I recall encountering a lengthy discussion of the concept of "genius" in a popular news magazine a long time ago (TIME, perhaps).
The author of the piece chalked up the desire to believe in "genius" to a romantic desire for transcendence.
One may well grant an element of that existing within the contemporary cult of genius, but it seems to me far from being the whole of it. More important, I think, is the contradiction between the complexity and scale of modern life, and the prevailing individualistic intellectual and emotional attitudes.
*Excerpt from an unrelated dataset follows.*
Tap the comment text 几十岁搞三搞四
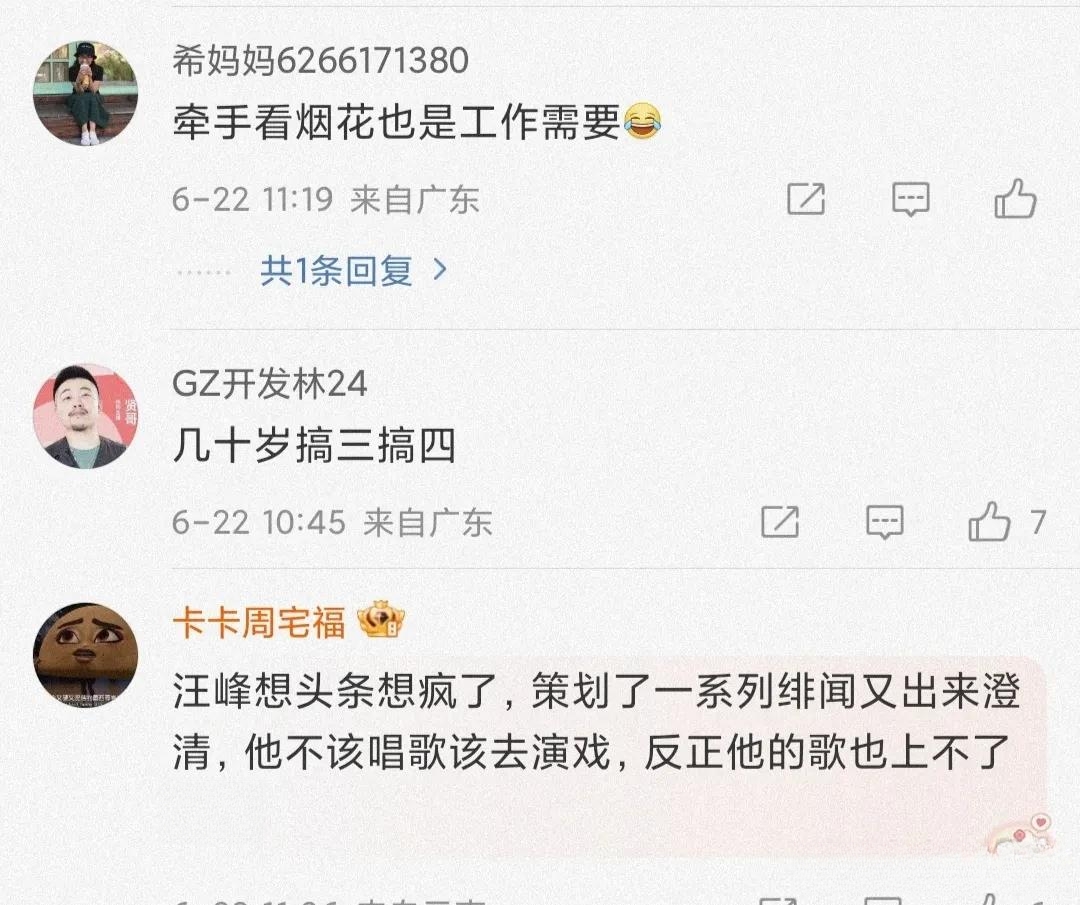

Consider, for instance, scientific life. The scientific endeavor is old, vast, collective in spirit--sociologist Robert Merton, indeed, seeing the collectivist attitude toward scientific knowledge as in fact one of the key elements of the scientific ethos. Scientists build on the work of predecessors in conjunction with their colleagues, such that the individual efforts all flow into a common stream so much larger than any of them that it can seem foolishness to worry too much about whether this or that drop came from that particular tributary of the great river--with the depth and intricacy of the collective, collaborative, aspect getting only the more conspicuous to go by the sheer number of authors on single scientific papers today (a function of just how painfully specialized the work has become). However, a culture accustomed to individualism, indeed vehement about explaining results in terms of individual achievement, individual choice, individual contribution, is more likely to stress single, towering figures who, because so much more is credited to them than any one person ever actually did, or for that matter probably could have done (especially insofar as all the others who helped lead up to them fall by the wayside), can only seem superhuman, magical, in a word, "geniuses." Thus in a common view physics had that Isaac Newton guy who did it all pretty much by himself--and never mind those giants on whose shoulders he supposedly stood. And then not much happened until that Albert Einstein guy, who singlehandedly vaulted us into the relativistic era with a few papers. And so forth.
The tendency obscures rather than illuminates--which is plausibly just fine with those who prefer to see humanity as consisting of a tiny elite of superhumans who accomplish everything and a vast mass of dross who owe that elite everything and should accordingly be groveling before them in the dirt lest Atlas decide they are not worth the trouble, and shrug. Naturally the word is bandied about much in our time--and never more than in the case of persons who, one way or another, seem to amass a lot of money (in a reminder of what, infinitely more than knowledge, is really valued in this society).
Thus was Ken Lay a genius. And Jeffrey Epstein. And Sam Bankman-Fried. And Elizabeth Holmes. And many, many others just like them. In the haste to acclaim such persons such the real reasons for the desperate attachment of persons of conventional mind to the concept become all too apparent.